Check out the following link for even more incredible pictures from Google. You can actually move the bar back and forth to see the before and after. The power of water is incredible. It is easy to understand after looking at these pictures why the greatest devastation from hurricanes comes not from the wind, but the water.
It is hard to go from those scenes of devastation to our quiet and nice weather this week. Let’s all count our blessings and do what we can to help the people in Japan.
We have not hit 60 degrees in SE Wisconsin since November 22nd when it was 65 degrees. We have a good chance of hitting 60 on St. Patrick’s Day this Thursday. I am being conservative and putting in 57 for our high right now, but if we get enough sunshine we could easily be into the 60s. This is starting to be a trend on St. Patrick’s Day. Last year we hit 59 and in 2009 it was a record 75. Maybe there is the luck of the Irish at work.
Our snow pack will likely disappear as the week goes on.

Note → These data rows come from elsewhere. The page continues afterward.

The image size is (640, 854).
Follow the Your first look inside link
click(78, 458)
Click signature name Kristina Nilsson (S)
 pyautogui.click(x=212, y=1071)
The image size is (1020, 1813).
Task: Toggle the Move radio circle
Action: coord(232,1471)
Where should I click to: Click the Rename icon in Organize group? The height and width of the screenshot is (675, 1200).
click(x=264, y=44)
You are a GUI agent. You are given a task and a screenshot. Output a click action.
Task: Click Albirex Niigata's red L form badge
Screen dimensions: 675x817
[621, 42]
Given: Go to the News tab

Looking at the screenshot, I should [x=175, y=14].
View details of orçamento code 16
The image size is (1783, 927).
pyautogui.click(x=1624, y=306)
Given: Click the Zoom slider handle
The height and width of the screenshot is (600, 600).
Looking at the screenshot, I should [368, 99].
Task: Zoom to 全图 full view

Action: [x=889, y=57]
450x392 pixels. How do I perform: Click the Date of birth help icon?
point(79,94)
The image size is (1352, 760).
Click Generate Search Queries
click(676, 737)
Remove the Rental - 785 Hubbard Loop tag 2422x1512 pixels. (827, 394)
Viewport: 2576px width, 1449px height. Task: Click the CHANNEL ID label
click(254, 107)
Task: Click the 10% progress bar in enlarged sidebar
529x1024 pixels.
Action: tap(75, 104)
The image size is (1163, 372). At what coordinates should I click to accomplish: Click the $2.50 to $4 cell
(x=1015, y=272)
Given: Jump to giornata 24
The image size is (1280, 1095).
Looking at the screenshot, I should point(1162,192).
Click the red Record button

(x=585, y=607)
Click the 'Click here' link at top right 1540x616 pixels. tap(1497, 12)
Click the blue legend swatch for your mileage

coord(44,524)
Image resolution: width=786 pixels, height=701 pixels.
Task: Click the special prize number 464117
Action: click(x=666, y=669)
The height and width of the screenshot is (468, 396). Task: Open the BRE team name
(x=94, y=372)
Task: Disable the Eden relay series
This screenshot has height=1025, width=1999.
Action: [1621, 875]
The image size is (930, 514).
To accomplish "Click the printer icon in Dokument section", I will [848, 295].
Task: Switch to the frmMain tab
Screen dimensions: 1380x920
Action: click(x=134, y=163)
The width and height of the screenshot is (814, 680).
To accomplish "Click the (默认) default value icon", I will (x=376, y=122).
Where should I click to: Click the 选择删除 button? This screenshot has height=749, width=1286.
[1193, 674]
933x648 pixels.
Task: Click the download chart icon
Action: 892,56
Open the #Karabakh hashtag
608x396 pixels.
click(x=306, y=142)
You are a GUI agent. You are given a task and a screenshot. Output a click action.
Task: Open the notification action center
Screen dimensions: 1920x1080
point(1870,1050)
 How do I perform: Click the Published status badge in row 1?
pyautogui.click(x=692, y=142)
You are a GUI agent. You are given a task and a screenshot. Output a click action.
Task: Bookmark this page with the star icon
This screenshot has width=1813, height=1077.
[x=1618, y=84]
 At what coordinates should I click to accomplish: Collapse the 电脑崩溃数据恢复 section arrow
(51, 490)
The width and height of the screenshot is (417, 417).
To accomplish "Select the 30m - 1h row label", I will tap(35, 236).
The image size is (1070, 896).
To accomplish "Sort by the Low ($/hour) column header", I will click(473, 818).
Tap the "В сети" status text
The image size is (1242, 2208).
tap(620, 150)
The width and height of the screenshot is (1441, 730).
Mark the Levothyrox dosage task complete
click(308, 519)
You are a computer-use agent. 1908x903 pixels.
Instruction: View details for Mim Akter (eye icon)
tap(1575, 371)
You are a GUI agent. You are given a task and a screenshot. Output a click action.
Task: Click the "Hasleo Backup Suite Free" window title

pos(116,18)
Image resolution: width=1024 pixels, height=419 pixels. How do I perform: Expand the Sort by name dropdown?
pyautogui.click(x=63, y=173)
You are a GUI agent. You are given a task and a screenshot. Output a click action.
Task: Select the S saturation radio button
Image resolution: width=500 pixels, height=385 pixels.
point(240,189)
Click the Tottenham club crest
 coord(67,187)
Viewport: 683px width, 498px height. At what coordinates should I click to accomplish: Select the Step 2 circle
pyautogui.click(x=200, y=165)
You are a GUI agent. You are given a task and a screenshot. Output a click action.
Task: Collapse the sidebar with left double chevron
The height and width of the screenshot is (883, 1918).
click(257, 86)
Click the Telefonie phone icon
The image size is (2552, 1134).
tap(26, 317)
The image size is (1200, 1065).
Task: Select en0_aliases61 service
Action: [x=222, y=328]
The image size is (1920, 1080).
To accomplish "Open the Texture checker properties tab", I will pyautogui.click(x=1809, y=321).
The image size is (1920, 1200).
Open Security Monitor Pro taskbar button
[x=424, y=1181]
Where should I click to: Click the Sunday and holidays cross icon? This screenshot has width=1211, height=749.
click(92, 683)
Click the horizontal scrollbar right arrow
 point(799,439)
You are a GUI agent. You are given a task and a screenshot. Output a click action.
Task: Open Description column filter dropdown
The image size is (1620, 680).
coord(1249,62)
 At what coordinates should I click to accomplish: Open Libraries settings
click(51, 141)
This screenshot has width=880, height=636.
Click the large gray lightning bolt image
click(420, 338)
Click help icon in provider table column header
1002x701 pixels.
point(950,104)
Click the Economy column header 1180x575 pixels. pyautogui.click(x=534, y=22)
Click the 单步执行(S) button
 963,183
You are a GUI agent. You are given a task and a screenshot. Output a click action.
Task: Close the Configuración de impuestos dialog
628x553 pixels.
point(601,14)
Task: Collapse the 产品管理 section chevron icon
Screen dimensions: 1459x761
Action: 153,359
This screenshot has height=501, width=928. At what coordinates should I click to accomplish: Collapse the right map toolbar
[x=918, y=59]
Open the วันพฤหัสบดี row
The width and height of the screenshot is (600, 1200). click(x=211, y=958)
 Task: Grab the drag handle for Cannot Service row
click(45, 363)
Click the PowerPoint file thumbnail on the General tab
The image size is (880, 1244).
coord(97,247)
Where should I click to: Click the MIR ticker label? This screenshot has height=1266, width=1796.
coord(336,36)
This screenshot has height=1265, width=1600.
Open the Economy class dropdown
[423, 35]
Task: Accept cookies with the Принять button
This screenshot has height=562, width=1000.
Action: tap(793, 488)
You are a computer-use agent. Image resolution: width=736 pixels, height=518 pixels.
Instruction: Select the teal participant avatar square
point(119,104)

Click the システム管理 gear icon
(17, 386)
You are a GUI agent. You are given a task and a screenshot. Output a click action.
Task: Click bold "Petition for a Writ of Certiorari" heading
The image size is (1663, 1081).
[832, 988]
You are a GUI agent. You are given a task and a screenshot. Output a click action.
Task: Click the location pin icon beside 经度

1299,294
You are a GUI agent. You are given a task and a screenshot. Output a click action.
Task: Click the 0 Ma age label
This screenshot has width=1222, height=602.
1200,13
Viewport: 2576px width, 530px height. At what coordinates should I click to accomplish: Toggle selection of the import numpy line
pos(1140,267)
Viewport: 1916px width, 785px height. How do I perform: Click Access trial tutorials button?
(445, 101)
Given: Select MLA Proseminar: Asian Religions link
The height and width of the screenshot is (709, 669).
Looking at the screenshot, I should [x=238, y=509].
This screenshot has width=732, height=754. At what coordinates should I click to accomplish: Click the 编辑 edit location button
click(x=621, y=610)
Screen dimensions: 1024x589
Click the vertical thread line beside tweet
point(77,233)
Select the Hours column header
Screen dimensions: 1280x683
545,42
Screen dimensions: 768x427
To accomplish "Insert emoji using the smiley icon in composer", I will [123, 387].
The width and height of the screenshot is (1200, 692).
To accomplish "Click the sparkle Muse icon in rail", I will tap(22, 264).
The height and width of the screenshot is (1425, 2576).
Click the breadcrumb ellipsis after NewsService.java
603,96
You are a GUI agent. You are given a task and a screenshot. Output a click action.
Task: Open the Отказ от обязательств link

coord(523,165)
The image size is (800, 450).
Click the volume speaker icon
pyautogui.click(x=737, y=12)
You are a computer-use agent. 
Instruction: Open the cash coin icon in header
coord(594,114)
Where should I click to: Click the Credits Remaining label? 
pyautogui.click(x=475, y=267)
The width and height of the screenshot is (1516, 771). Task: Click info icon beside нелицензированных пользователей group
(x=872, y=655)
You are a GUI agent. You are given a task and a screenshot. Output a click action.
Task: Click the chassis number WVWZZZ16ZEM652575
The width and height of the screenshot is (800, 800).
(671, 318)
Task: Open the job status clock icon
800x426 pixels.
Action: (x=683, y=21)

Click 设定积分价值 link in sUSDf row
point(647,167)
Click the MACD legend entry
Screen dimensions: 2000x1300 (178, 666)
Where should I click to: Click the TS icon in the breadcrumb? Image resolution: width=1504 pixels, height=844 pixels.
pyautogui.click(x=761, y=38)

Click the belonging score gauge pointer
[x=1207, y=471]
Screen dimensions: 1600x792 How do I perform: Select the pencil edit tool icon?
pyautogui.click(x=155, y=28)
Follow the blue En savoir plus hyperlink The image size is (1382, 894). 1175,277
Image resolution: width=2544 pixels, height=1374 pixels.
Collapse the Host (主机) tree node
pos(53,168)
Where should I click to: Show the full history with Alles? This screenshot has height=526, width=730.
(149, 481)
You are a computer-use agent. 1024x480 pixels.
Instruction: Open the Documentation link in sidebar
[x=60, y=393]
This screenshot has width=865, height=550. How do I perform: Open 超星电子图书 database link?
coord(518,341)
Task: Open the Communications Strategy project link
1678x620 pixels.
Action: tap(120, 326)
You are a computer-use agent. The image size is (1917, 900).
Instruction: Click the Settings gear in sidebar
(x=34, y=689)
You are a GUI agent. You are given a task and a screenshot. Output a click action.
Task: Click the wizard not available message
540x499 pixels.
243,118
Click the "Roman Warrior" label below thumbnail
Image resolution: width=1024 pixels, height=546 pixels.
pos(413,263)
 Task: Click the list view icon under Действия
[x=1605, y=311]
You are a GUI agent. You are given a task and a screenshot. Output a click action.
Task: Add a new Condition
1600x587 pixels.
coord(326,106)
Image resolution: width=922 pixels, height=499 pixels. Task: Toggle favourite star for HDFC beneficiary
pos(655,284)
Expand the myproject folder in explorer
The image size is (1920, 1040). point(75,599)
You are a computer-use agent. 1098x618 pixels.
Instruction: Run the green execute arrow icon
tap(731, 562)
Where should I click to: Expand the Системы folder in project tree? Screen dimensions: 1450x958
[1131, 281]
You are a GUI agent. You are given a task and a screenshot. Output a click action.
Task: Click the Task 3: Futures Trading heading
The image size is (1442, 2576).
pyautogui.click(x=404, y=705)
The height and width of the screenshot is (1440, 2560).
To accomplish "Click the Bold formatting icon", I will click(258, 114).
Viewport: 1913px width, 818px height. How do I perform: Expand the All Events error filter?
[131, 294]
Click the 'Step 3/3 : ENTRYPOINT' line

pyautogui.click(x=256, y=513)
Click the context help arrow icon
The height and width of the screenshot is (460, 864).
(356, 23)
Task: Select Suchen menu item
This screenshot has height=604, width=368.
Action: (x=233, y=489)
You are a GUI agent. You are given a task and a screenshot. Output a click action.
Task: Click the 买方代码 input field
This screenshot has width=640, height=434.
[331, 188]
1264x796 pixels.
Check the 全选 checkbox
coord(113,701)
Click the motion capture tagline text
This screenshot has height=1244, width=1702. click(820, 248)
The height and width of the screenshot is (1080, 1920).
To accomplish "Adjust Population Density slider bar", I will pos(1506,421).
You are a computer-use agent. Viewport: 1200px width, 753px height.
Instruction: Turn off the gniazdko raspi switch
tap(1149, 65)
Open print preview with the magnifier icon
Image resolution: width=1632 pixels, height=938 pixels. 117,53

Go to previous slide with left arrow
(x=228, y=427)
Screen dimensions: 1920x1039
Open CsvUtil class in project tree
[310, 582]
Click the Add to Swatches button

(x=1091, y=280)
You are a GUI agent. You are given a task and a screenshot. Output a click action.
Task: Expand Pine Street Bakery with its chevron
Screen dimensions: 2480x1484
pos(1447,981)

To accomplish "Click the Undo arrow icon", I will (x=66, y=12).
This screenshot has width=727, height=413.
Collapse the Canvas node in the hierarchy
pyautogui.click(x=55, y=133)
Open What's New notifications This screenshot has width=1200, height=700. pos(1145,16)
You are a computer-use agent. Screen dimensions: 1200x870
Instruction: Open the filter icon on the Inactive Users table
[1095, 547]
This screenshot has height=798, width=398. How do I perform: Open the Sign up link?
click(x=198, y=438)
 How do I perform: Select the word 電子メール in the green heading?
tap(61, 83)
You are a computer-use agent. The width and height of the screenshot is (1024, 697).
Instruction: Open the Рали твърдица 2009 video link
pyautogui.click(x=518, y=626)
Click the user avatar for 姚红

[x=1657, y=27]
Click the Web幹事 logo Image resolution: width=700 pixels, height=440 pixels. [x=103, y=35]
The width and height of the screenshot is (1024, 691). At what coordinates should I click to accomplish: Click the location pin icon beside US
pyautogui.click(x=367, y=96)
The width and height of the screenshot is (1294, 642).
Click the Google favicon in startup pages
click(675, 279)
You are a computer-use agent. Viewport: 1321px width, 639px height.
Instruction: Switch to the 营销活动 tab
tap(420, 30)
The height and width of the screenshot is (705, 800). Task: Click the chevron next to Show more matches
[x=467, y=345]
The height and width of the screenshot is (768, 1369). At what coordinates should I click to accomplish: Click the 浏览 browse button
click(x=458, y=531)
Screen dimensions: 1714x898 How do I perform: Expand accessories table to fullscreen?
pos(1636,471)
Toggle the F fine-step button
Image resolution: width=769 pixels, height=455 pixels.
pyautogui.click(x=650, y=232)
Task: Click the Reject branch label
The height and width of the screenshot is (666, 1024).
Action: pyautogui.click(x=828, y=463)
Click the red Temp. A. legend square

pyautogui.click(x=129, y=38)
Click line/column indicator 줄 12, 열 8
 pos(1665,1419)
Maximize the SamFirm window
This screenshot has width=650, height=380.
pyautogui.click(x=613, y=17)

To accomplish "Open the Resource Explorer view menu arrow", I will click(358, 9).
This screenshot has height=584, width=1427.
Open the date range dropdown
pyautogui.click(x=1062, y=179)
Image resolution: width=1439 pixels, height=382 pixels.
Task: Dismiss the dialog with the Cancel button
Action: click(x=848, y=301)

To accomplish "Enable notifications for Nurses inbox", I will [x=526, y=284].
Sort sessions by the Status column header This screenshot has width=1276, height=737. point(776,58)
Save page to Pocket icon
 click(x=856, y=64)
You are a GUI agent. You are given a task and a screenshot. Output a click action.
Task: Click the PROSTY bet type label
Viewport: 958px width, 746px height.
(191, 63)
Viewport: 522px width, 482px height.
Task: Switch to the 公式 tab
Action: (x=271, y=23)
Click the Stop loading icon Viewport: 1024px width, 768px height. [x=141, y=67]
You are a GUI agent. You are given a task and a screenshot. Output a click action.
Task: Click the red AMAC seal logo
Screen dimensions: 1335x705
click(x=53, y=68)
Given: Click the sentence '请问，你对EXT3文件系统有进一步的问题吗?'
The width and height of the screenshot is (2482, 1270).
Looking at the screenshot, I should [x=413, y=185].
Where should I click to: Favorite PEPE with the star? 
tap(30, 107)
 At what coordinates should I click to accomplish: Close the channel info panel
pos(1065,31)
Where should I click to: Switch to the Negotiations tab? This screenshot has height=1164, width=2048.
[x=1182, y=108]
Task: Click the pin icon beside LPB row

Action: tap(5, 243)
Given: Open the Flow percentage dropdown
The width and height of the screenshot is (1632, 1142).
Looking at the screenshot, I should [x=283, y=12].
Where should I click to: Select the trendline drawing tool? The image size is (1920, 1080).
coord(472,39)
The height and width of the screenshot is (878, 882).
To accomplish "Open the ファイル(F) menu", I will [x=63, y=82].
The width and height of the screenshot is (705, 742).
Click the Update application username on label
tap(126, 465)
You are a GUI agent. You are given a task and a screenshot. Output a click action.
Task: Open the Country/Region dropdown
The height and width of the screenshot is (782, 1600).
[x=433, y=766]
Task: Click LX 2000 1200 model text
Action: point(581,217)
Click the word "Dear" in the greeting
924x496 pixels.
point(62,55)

Here is the current snow pack around the country.
The “signature” storm is still set to arrive Monday-Tuesday of next week. The early indications are that this will be a wet storm and not white. The low looks like it will stay well to our north. If the low stays far enough north and we can drag in enough warm air I am concerned about the possibility of severe weather in our area. Here is the GFS forecast for next Monday night.
The european model also has the low well to the north, but not in the same configuration as the GFS.
The GFS has a stronger low pressure center and the European model washes out the surface low as it moves across southern Canada. I would tend to side with the GFS when comparing this to the previous signature storms on February 1-2nd and December 11-12. As always, it will be fun to watch.